I actually work in the Air Quality Permitting business. Our clients are industrial corporations and we prepare their permit application and deal with most regulatory affairs for them.

When I started at my current job, I deeply mistrusted the large corporations. I've come to realize that most companies try to do their best to comply with regulations and I've never thought that a company was trying to get us to fudge things for them (and we never would). This sounds good, but the only reason why they try so hard is because they know the agency that overlooks them has the authority to levy large fines and shut them down if needed.

However, they will only comply with exactly what is on the permit.

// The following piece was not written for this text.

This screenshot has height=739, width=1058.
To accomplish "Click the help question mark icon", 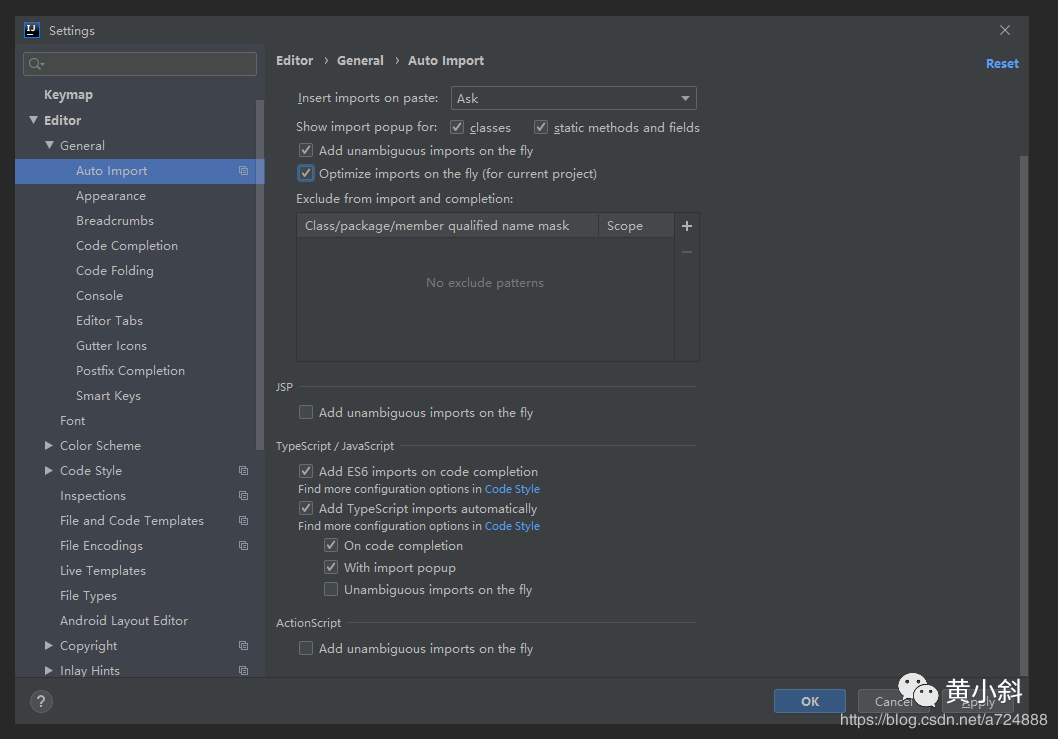I will (41, 701).
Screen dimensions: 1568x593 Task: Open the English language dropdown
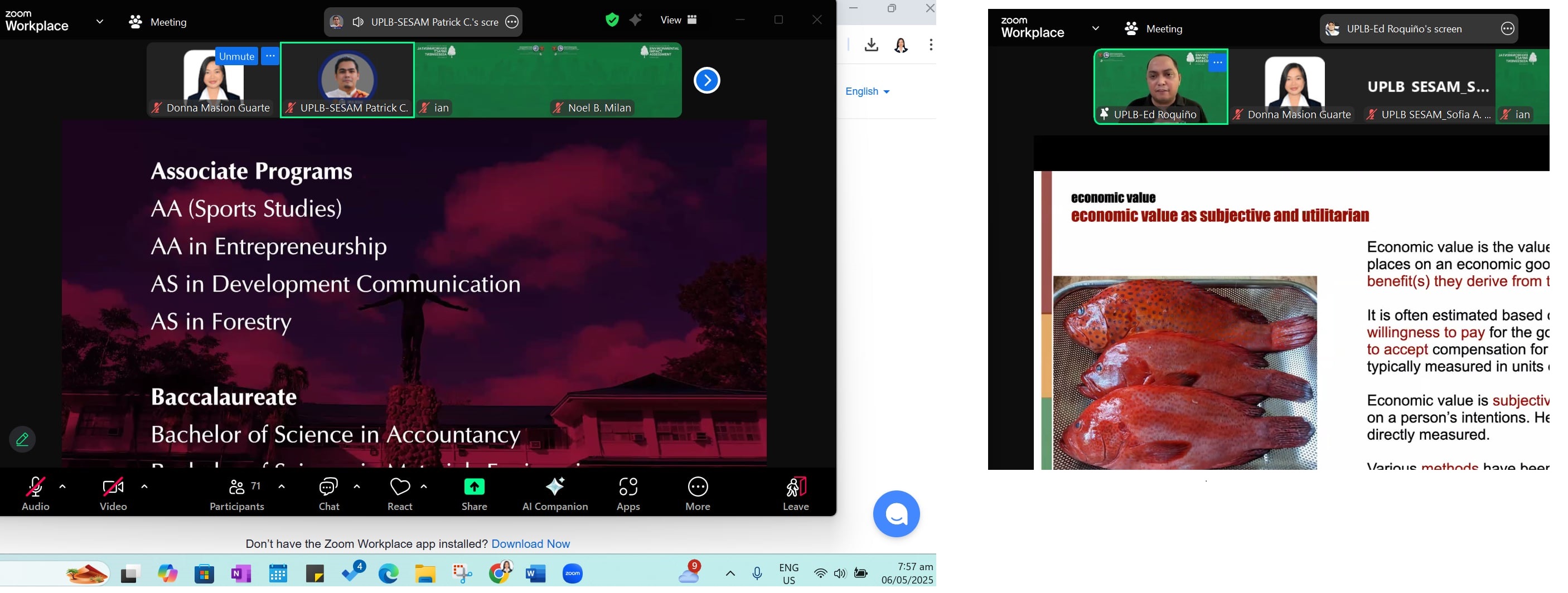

They aren't going to spend a dime more than what is absolutely required of them and if they have the resources they will fight a permit condition if they think they can have it taken off.

Quote:
Originally posted by Superbelt
Additionally Bush wants to free up the dirtiest powerplants in america, the infamous grandfathered** ones in the midwest which account for the MAJORITY of air pollution in the midatlantic and much of New England. He wants to gut the New Source Review law so that they can replace up to a third of their equipment ever year, and not have to improve their emission standards whatsoever.
It completely flies in the face of what NSR was meant to do. He is creating the most dangerous environmental loophole ever.
I totally agree with you on that. I was disgusted to see the CAA raped like that. The worst thing is that these companies are so willing to spend millions on legal fees and get bad press if the net result is that they will save 10's of millions. As a power plant, the consumers are not in the position to say "I'll just get my power elsewhere" so the public has no way to stick it back to them.

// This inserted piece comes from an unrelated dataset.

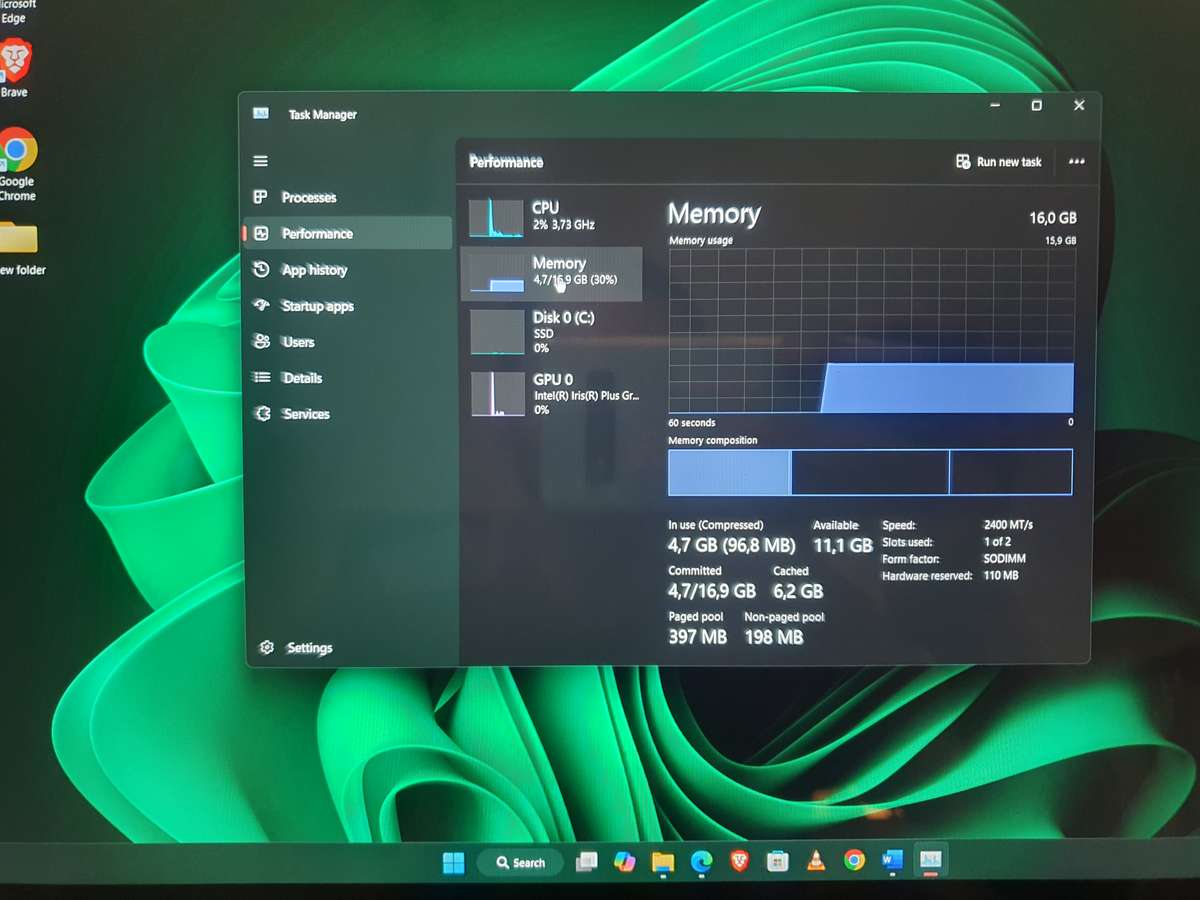
Task: Select the Users sidebar icon
Action: [x=261, y=341]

These plants are over 50 years old and made back their capital investments decades ago. They have the money to purchase add-on control equpiments and if you look at the capital invested in the improvements they made the cost of pollution control devices aren't that crazy.

Right wingers like to paint the picture that compliance with environmental codes could destroy the economy. Similar to national security issues, those who don't agree are ridiculed by the republican machine. Intead of being called traitors, we are labled treehuggers. Nothing could be further from the truth for me.

Grandfathering clauses are fine with me. It is unfair to force a company to comply with a standard that was issued after their plant was up and running. However, if you are going to make changes, they need to incorporate new technologies. The power plant example is just one of many cases where the codes broke down.

Last edited by kutulu; 07-08-2004 at 02:12 PM..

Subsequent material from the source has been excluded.